REPUBLIKA.CO.ID, YANGON -- Kudeta militer telah menyebabkan perekonomian Myanmar mengalami kemunduran. Kerusuhan dan kekerasan politik mengganggu perbankan, perdagangan, dan jutaan orang jatuh ke dalam kemiskinan.
Myanmar sudah berada dalam resesi ketika pandemi melanda pada 2020, dan melumpuhkan sektor pariwisata yang menguntungkan. Pergolakan politik setelah militer menggulingkan pemerintahan sipil pada 1 Februari, telah menambah kesengsaraan bagi sekitar 62 juta penduduk Myanmar. Harga pangan dan kebutuhan lain melonjak tajam, karena nilai mata uang kyat, yang merupakan mata uang nasional telah anjlok.
Kepala kemanusiaan PBB Martin Griffiths pekan lalu mengimbau para pemimpin militer Myanmar untuk mengizinkan akses tanpa hambatan bagi lebih dari 3 juta orang yang membutuhkan bantuan. Griffiths semakin khawatir tentang laporan meningkatnya tingkat kerawanan pangan di seluruh Myanmar. Ratusan ribu orang di negara itu kehilangan pekerjaan, dan terjerumus dalam kemiskinan karena inflasi Myanmar yang meroket.

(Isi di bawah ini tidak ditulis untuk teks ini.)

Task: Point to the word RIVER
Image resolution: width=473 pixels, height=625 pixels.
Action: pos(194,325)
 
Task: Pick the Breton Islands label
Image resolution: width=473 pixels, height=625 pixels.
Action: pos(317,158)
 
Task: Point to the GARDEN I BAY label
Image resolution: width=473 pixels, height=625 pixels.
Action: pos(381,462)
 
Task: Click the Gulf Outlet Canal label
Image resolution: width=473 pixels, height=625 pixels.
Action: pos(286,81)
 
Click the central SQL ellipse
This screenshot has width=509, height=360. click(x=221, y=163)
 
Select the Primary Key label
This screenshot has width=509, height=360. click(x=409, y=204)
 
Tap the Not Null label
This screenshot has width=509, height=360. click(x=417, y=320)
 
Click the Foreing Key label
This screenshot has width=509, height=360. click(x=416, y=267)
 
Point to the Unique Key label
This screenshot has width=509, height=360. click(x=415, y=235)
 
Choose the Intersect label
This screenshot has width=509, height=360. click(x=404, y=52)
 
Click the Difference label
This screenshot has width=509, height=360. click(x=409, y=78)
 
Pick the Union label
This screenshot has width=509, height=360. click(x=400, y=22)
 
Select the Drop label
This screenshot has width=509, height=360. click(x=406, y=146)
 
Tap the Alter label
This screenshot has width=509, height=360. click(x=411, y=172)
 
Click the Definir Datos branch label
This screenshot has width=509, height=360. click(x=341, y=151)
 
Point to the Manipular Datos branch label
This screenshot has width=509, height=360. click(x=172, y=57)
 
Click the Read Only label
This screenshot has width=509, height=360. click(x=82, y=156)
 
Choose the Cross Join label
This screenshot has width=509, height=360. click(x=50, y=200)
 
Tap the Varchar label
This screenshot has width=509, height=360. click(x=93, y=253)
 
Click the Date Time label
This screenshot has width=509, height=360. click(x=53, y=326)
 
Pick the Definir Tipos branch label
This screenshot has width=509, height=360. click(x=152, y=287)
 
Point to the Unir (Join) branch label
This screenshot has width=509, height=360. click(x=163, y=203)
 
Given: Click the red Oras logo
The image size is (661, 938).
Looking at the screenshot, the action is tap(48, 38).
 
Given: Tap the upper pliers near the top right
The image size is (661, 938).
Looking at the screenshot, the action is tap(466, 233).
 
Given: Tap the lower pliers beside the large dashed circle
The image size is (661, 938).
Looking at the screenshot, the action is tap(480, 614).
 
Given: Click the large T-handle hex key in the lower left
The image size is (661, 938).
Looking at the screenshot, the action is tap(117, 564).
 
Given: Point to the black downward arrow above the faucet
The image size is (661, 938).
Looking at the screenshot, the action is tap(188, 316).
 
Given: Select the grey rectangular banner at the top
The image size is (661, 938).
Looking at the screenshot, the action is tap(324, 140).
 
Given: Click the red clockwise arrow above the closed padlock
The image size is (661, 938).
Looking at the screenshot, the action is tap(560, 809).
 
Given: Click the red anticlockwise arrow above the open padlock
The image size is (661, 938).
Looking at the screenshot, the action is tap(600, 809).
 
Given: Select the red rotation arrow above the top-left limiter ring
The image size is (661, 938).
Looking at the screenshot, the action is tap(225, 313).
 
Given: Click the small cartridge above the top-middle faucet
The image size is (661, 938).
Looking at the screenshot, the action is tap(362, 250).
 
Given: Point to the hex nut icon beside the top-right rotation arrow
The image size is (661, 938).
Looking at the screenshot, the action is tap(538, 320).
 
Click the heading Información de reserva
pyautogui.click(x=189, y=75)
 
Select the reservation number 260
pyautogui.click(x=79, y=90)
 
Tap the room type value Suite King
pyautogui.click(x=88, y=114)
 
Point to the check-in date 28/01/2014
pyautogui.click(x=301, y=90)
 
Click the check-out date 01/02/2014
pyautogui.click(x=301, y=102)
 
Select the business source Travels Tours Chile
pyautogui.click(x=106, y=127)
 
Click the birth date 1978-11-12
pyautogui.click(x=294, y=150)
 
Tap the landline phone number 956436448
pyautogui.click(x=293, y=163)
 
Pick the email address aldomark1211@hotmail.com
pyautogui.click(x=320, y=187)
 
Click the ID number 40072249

”Makanan dan obat-obatan impor harganya dua kali lipat dari biasanya, sehingga orang hanya membeli apa yang mereka butuhkan. Dan ketika pedagang menjual barang seharga 1.000 kyat di hari itu, kemudian naik menjadi 1.200 kyat di hari berikutnya, itu berarti penjual merugi saat menjual,” kata seorang pedagang di Mawlamyne, Ma San San.
Menurut Asian Development Bank, ekonomi Myanmar diperkirakan menyusut 18,4 persen pada 2021. Ini merupakan salah satu kontraksi terdalam di suatu negara.